JSON vs CBOR for Canonical Ledger State

There are strong reasons to prefer CBOR over JSON for representing the canonical ledger state. The ledger state is large and contains binary data; a binary format is therefore much more compact and efficient than JSON.

While JSON libraries are widely available in nearly every language, JSON lacks a notion of canonical form. Two JSON serializations of the same object are not guaranteed to be byte-identical, so additional tooling and specification would be required to achieve determinism.

By contrast, CBOR has a defined deterministic encoding (see RFC 8949 and restrictions), making it suitable for a canonical format. CBOR also has mature implementations across many programming languages (list here).

Importantly, RFC 8949 also defines a mapping between CBOR and JSON. This allows us to specify a JSON view of the format so that downstream applications can consume the data using standard JSON tooling, while the canonical form remains CBOR.

Multi-file or single file?

We considered using single file because it's more friendly to the producer, because it's possible to ensure required atomicity and durability properties, together with footers-in records, it's possible to validate that the data was actually written and is correct. In case of failure it's possible to find out exactly the place where the failure happened.

However, we agree that for the consumer who wants to get partial states in will be much simpler to use multiple files.

The proposed SCLS format does not contradict having multiple files, on the contrary for things like additional indices we suggest using additional files, it will work as the records have sequential numbers and we can reconstruct full file and have an order. In this proposal we would file to set an additional constraint of the tooling that will come with the libraries: that the tool should be able to generate multi-files on a request and convert formats between those

Should files be byte-identical?

Current approach does not provide byte-identical files, only the domain data that is stored and it's hashes are canonical. It means that tools like Mithril will have to use additional tooling or recalculate hash on their own. It's done for the purpose, this way software may add additional metadata entries, e.g. Mithril can add its own signatures to the file without violating validation properties. Other implementation may add records that are required for them to operate or bootstrap. It's true that other approaches, does solve that issue by creating multiple files, each of them will be byte-identical.

There are few solutions that we propose:

allow tooling to export (or even generate) raw cbor files, that will have required byte-identical property
set additional restrictions on the policies for the records, and instead of defining variable size records require all the records to have exact number of entries inside. It will harm some properties of the hardware but the files will be byte-identical in case if they have similar metadata.

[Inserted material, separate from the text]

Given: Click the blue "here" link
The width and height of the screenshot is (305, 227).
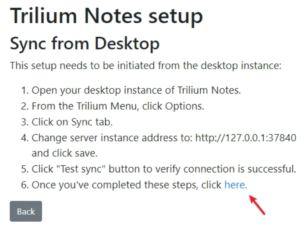Looking at the screenshot, I should (234, 185).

Or the metadata we can place it in separate file, then everything will be byte-identical.

Open Questions

What is the exact implementation for data compression, especially for indexing and search?

There are many ways to write indices, hashtables or btrees, each of them may have interesting properties. It's an open question which of them do we want to support.

Do we want the file be optimized for querying with external tools? If so how to achieve that?

We are proposing adding additional records types:

bloom records — they would allow faster search of the values by the key, still require file traversal;
index records - it would allow faster search by key without full file traversal.

Both changes will not change the structure of the file.

Path to Active

Acceptance Criteria

Expert review and consensus from Ledger Committee, IOG, and Node teams.
Reference implementation in Cardano node with CLI tool for export/import.
Verified test vectors showing identical output across implementations, including Mithril compatibility.
Full documentation and CDDL schemas.

Implementation Plan

Prototype SCLS writer/reader.
Refine specification and finalise CDDL.
Integrate into Cardano node CLI.
Validate with Mithril.
Rollout and ecosystem tooling.

References

Copyright

This CIP is licensed under CC-BY-4.0.